§ **Data provided**
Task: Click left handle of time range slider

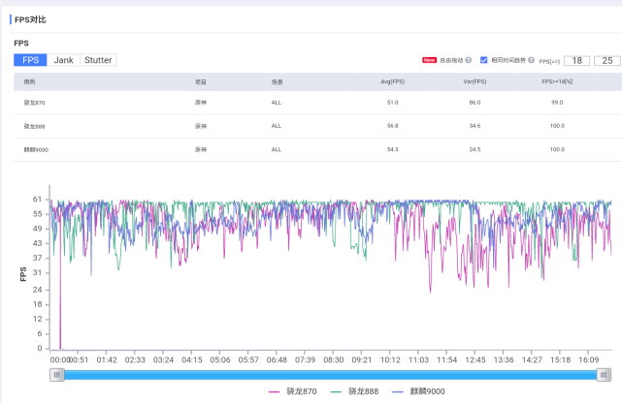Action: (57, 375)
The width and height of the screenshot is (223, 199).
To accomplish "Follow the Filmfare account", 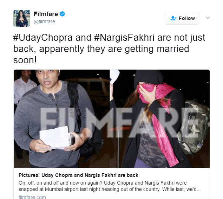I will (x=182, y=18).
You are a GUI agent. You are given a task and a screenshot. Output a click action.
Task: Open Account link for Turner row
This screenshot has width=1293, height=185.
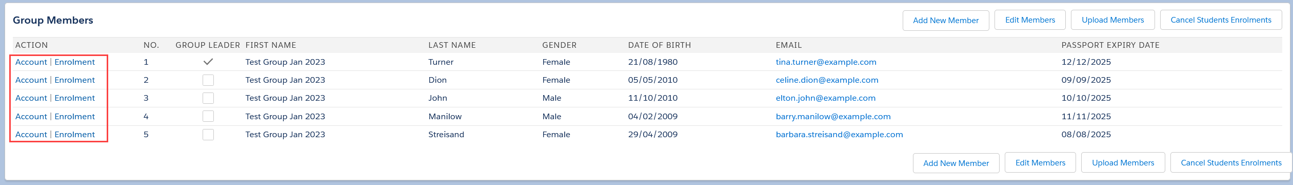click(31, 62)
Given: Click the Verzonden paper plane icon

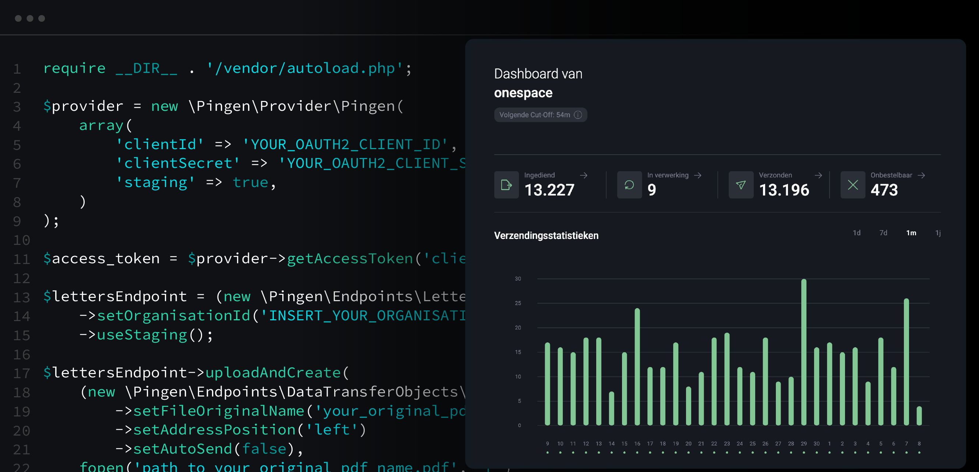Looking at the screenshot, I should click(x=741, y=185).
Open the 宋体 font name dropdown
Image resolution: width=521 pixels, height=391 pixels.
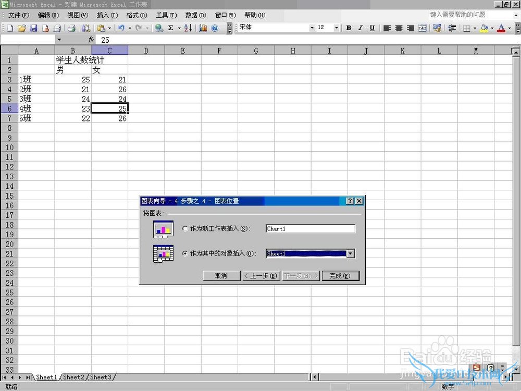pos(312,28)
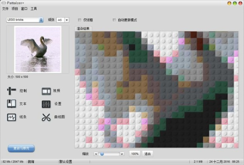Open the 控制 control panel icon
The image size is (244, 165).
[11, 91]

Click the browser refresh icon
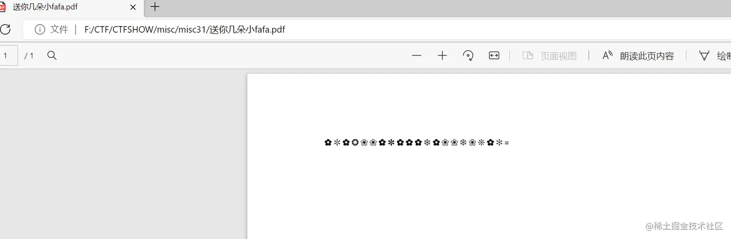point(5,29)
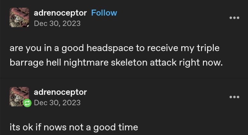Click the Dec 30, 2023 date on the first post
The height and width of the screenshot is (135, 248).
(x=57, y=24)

§ **Stated task**
Can you reproduce the material word for word, starting at the line containing "Given: Click the Verzonden paper plane icon" and running through its last line, with the pictures left out?

§ **Written response**
Given: Click the Verzonden paper plane icon

Looking at the screenshot, I should click(x=741, y=185).
Open the 宋体 font name dropdown
Image resolution: width=521 pixels, height=391 pixels.
pos(312,28)
Open the 控制 control panel icon
The image size is (244, 165).
[11, 91]

Click the browser refresh icon
point(5,29)
Click the Dec 30, 2023 date on the first post
The height and width of the screenshot is (135, 248).
(x=57, y=24)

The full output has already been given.